SELECTED EXCERPT.
--- Begin ---

How to Write When … You Don’t Feel Inspired

2 Mar 2020 | Creativity

How to Write When You Don't Feel Inspired

This is the first post in a new monthly series, “How to Write When…” which will come out on the first Monday of each month.

Today I wanted to tackle something that comes up for every writer at some point:

How do you write when you don’t feel inspired?

As writers, we tend to use the word “inspiration” in a couple of different ways:

  1. Getting an idea – there’s the type of inspiration that involves a really great idea, one that you’re excited to work on. This is the kind of “inspired” that can happen when a great thought pops into your head while you’re having a shower.
  2. Feeling motivated to create – this is another way we tend to use the word “inspiration”. Maybe you’ve planned to write one evening, but when 8pm rolls around, you don’t feel at all inspired. You might have an idea that excites you, but you’re lacking the creative energy that makes you want to put pen to paper or fingers to keyboard.

The Truth About Inspiration

Here’s something you probably already know, or at least suspect:

Writers don’t feel inspired all the time. Or even most of the time.

Of course, there’ll be times (wonderful times!) when you do feel truly inspired. Perhaps you hear a song and it makes you think of a character or a story, and you want to explore that further. Maybe there’s a line of a poem or song that you hear for the first time, and it grabs your attention.

--- End ---

GIVEN DATA.
--- Begin ---

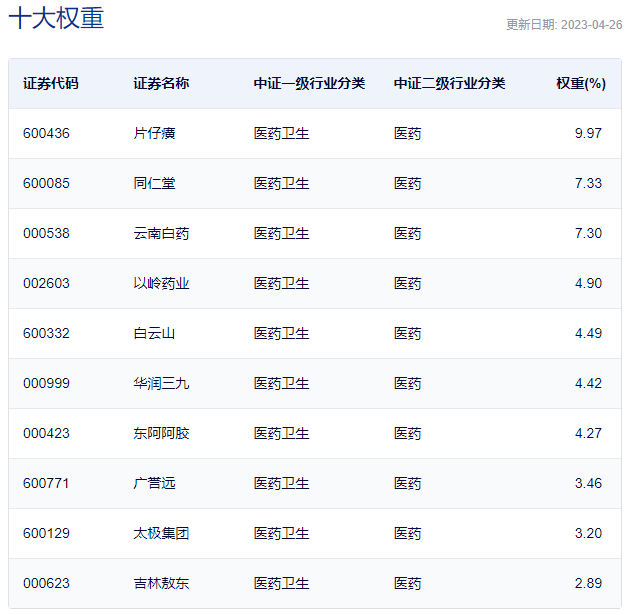629x615 pixels.
Task: Click the 4.90 weight value
Action: [x=588, y=283]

--- End ---

SHORT TASK. Copy verbatim the passage of the post on writing without inspiration from "How to Write When You" to "don’t feel inspired?".

ANSWER.
How to Write When You Don't Feel Inspired

This is the first post in a new monthly series, “How to Write When…” which will come out on the first Monday of each month.

Today I wanted to tackle something that comes up for every writer at some point:

How do you write when you don’t feel inspired?